CELLNAME LUN_DEVICENAME PHYSDISK PHYSDISK_STATUS CELLDISK CD_DEVICEPART GRIDDISK ASM_DISK ASM_DISKGROUP LUNWRITECACHEMODE
-------------------- -------------------- ------------------------------ -------------------------------------------------------------------------------- ------------------------------ -------------------------------------------------------------------------------- ------------------------------ ------------------------------ ------------------------------ ----------------------------------------------------------------------------------------------------
192.168.12.3 /dev/sda 35:0 normal CD_00_enkcel01 /dev/sda3 DATA_CD_00_enkcel01 DATA_CD_00_ENKCEL01 DATA "WriteBack, ReadAheadNone, Direct, No Write Cache if Bad BBU"
/dev/sda 35:0 normal CD_00_enkcel01 /dev/sda3 RECO_CD_00_enkcel01 RECO_CD_00_ENKCEL01 RECO "WriteBack, ReadAheadNone, Direct, No Write Cache if Bad BBU"
/dev/sdb 35:1 normal CD_01_enkcel01 /dev/sdb3 DATA_CD_01_enkcel01 DATA_CD_01_ENKCEL01 DATA "WriteBack, ReadAheadNone, Direct, No Write Cache if Bad BBU"
/dev/sdb 35:1 normal CD_01_enkcel01 /dev/sdb3 RECO_CD_01_enkcel01 RECO_CD_01_ENKCEL01 RECO "WriteBack, ReadAheadNone, Direct, No Write Cache if Bad BBU"

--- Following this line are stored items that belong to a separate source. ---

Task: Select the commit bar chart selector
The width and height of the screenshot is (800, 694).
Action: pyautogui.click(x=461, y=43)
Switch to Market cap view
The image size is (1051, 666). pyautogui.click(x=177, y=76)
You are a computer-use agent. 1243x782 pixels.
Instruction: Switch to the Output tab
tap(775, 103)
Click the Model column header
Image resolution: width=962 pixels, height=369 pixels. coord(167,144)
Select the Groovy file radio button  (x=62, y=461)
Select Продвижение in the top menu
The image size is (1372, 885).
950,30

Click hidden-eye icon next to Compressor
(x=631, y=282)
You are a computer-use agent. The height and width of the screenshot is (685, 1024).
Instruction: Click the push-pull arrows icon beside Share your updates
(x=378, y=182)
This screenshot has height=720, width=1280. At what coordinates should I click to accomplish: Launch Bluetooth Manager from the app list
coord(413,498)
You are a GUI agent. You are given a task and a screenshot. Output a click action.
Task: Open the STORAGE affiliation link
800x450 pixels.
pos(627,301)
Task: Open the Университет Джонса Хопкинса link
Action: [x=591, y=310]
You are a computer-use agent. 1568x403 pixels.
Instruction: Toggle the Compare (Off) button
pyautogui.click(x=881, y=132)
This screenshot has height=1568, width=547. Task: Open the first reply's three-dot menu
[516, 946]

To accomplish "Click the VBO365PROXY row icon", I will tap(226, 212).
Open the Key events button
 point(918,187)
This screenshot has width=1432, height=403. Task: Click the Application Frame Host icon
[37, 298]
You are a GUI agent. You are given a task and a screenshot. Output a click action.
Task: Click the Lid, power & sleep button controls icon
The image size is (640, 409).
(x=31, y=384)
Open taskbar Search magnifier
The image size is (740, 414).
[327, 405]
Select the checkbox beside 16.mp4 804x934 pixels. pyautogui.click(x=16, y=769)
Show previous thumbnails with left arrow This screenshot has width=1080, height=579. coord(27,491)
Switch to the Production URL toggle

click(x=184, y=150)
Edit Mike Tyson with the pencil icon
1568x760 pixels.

/dev/sdc 35:2 normal CD_02_enkcel01 /dev/sdc DATA_CD_02_enkcel01 DATA_CD_02_ENKCEL01 DATA "WriteBack, ReadAheadNone, Direct, No Write Cache if Bad BBU"
/dev/sdc 35:2 normal CD_02_enkcel01 /dev/sdc DBFS_DG_CD_02_enkcel01 DBFS_DG_CD_02_ENKCEL01 DBFS_DG "WriteBack, ReadAheadNone, Direct, No Write Cache if Bad BBU"
/dev/sdc 35:2 normal CD_02_enkcel01 /dev/sdc RECO_CD_02_enkcel01 RECO_CD_02_ENKCEL01 RECO "WriteBack, ReadAheadNone, Direct, No Write Cache if Bad BBU"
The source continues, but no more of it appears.